Network Configuration
Ensure the following inbound ports are allowed on the security groups:
| Protocol | Port | Source |
|---|---|---|
| TCP (HTTPS) | 443 | All company network IPs |
| SSH | 22 | IT support staff only |
| TCP | 60001–62120 | Internal |
RoostGPT Scripts and Executables
Scripts and binaries are available from the GitHub releases page:
| Name | Purpose |
|---|---|
roost.sh | Deployment script for hosted stack |
roost-enterprise.sh | Controller script for hosted stack |
main-config.json | Configuration template for hosted stack |
aiServer.sh | Internal script for hosted stack |
aiServer.gz | Internal daemon executable for hosted stack |
releaseServer.sh | Internal script for hosted stack |
releaseServer.gz | Internal daemon executable for hosted stack |
roost.sql | SQL template for database (hosted stack) |
roostcertgen.gz | Self-signed certificate generator |
roost-deployment-tool | Installer for on-prem single Ubuntu server stack |
roostgpt-1.0.15.vsix | VS Code plugin |
Platform Binaries
| Component | Windows | Linux | macOS |
|---|---|---|---|
| CLI | roostgpt-win.exe | roostgpt-linux | roostgpt-macos |
| UI Test | RoostUITestGenerator-win.exe | RoostUITestGenerator-linux | RoostUITestGenerator-macos-amd, RoostUITestGenerator-macos-arm |
| Java | RoostJavaASTParser.jar | RoostJavaASTParser.jar | RoostJavaASTParser.jar |
| Python | RoostPythonASTParser-win.exe | RoostPythonASTParser-linux | RoostPythonASTParser-mac |
| C# | RoostCSharpASTParser-win.exe | RoostCSharpASTParser-linux | RoostCSharpASTParser-macos |
| Golang | RoostGolangASTParser-win.exe | RoostGolangASTParser-linux | RoostGolangASTParser-macos |
| API (Karate) | karate-1.4.1.jar, karate-1.5.1.jar | karate-1.4.1.jar, karate-1.5.1.jar | karate-1.4.1.jar, karate-1.5.1.jar |
Database Requirements
RoostGPT requires a relational database to store:
- Test configurations
- RoostGPT connector information
- User and team information
Supported databases: MySQL, Amazon Aurora (MySQL-compatible), PostgreSQL, Amazon Aurora (PostgreSQL-compatible)
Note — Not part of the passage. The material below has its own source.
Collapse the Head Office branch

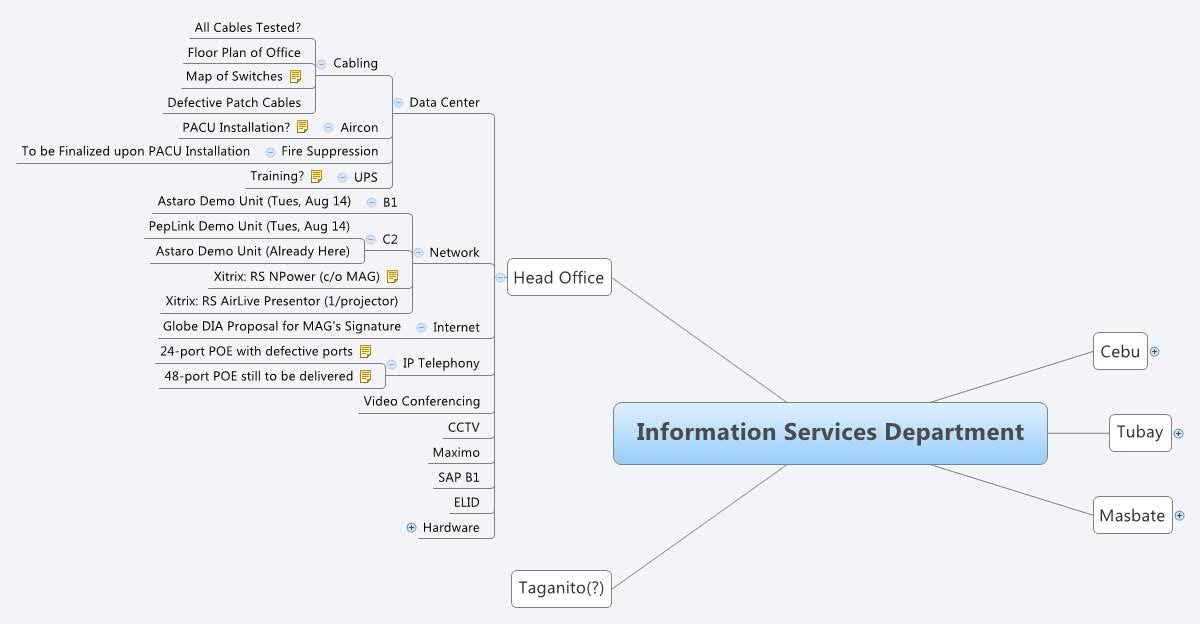pyautogui.click(x=501, y=277)
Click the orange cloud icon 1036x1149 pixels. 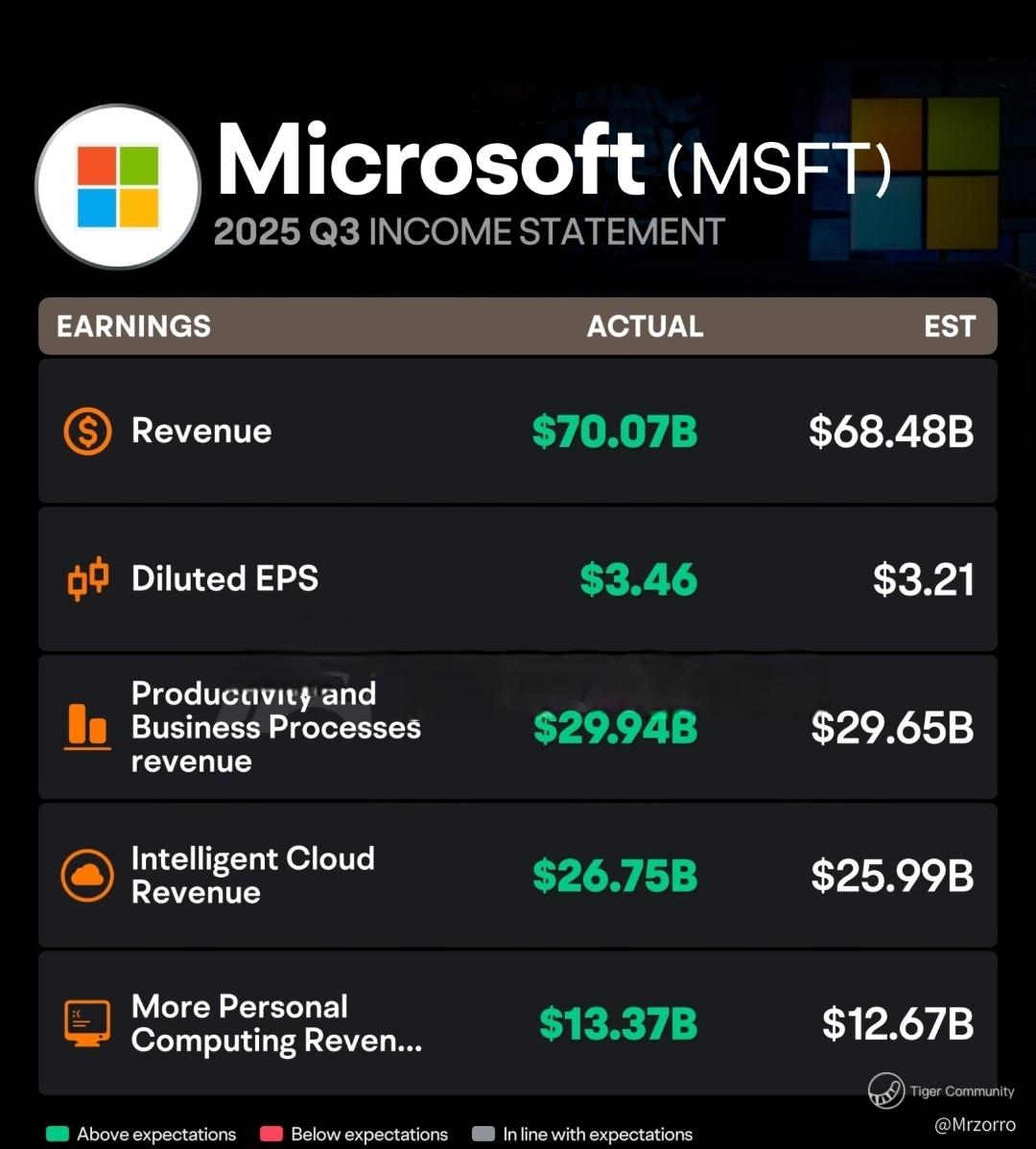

For POC or limited trials, RoostGPT can use a containerised database included in the stack. For production deployments, use a managed database service for reliability, security, and support guarantees.
See AWS Terraform Deployment — Database Setup for step-by-step RDS provisioning instructions.
Docker Container vs. Cloud-Hosted Database
| Aspect | Docker Container | Cloud Hosted (RDS / Aurora) |
|---|---|---|
| Deployment Complexity | Simple — single docker-compose command | Moderate — cloud service config and network setup |
| Setup Time | Minutes | Hours (initial provisioning) |
| Target Use Case | POCs, demos, development | Production, enterprise |
| Scalability | Limited by host resources | Auto-scaling and horizontal expansion |
| Data Persistence | Depends on volume config and host | Built-in backup, replication, disaster recovery |
| Performance | Variable — limited by host specs | Optimised with dedicated resources |
| Maintenance | Manual updates, backups, monitoring | Managed service — automated maintenance |
| Cost | Low — infrastructure only | Higher — cloud service fees |
| Security | Basic — host-level only | Enterprise-grade encryption and access controls |
| High Availability | Single point of failure | Multi-zone redundancy with automatic failover |
| Backup and Recovery | Manual scripts required | Automated point-in-time recovery |
| Compliance | Custom implementation required | Built-in audit logs and compliance reporting |
When to use Docker Container: POC evaluations, development environments, small teams, quick demos.
When to use Cloud Hosted: Production workloads, enterprise deployments, compliance-sensitive environments, large teams requiring high availability.
Organizations typically start with Docker Container for evaluation, then migrate to a managed database service as usage scales.